--- start of Document segment ---
Overview of research questions

A main goal of the present investigation was to create a tool for collecting information about informal STEM activities, to measure how learning supports are related, and how they influence activity across time and contexts. As foreshadowed by our prior discussion of STEM activities, we focused on answering the following key questions:

  1. 1.

    What types of experiences do children consider STEM-related?

  2. 2.

    Where do STEM experiences occur and what kinds of experiences occur?

3. To what extent are self-reported ratings for STEM learning supports related to each other? For example, is interest in a specific event related to future engagement in that event? And is interest related to learning goals or STEM identity?

4. Are self-reported ratings related to behavioral measures (i.e., check-in rates)? For example, as predicted above, do relatively high self-reported ratings of interest predict behavioral changes in engagement (i.e., an increase in the frequency of check-ins)?



Participants were recruited by posting flyers in locations in Northeastern Ohio frequented by families with children including libraries, parks, bookstores, and churches and by posting to family-related listservs in this region (e.g., activities for families and children). Twenty-one families participated in the study. These families included 26 children, who ranged in age from 7 to 14 years old (mean age 11.5 years), were 58% female, and were 60% White, 20% Asian-American, 10% African-American, and 10% Indian-American. Participation occurred between June and August so that families would have more time to engage in “out of school” activities. We acknowledge that there is likely to be variation in the amount of engagement in informal STEM experiences across the calendar year and that summer is likely to represent a period in which there is higher family engagement levels compared to times when school is in session.


Families were given an iPad on which the STEMwhere app was loaded and families were instructed to use the app anytime they were engaged with STEM contentFootnote 2. Importantly, we did not define STEM activities so that we could measure what participants considered STEM content. Each family was compensated in two ways, they were given a family membership to a local science center and they received cash compensation ($145) to cover their expenses related to participation (e.g., transportation costs and food while attending the science center) during the data collection period. The science center membership was provided before data collection to make sure that all participating families would have access to this setting, regardless of their financial situation.


The STEMwhere app measured STEM learning supports in two ways: self-reports and behavioral measures (Table 1). Self-report measures used Likert scales to measure each construct. We provided several categories of activities based on most likely settings for informal STEM activities and an “other” option for settings not covered by these options (Fenechel & Schweingruber, 2010; NASEM, 2016a). Because self-report measures are often subjective, behavioral measures were included in an attempt to provide more objective data from which to triangulate the measurement of learning. In addition, the behavioral measures provided novel data that could be used to uncover new elements to informal learning, specifically to map the learning ecology and to measure increases in interest and engagement.
--- end of Document segment ---
--- start of Material ---
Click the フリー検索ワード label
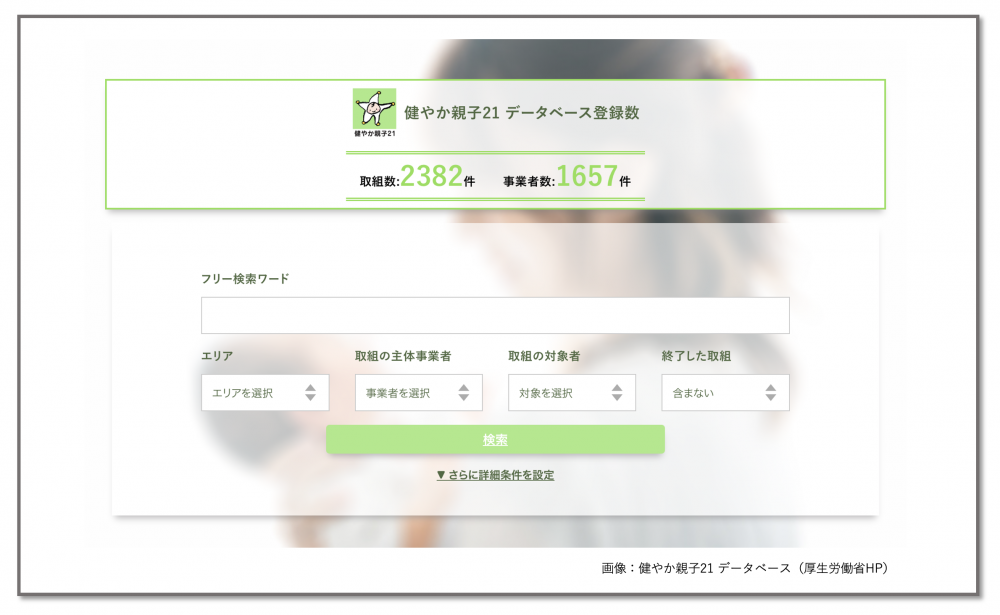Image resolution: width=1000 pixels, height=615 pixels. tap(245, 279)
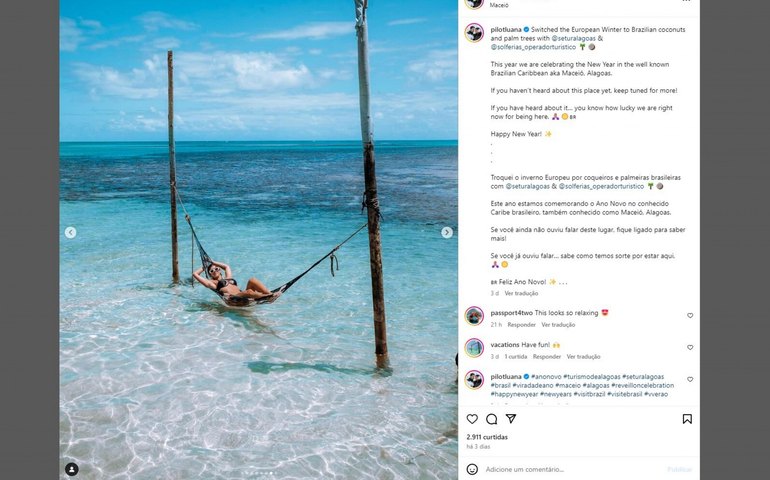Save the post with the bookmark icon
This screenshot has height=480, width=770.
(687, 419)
--- end of Material ---
◆ Required task
Answer these questions using the STEMwhere study excerpt:
1. How many families took part in the study?
2. How much cash compensation did each family receive?
3. In what two ways did the STEMwhere app measure STEM learning supports?
The items are separate material and have no connection to the STEMwhere study excerpt.

◆ Reply to the exercise
1. Twenty-one families took part.
2. Each family received $145.
3. It measured them through self-reports and behavioral measures.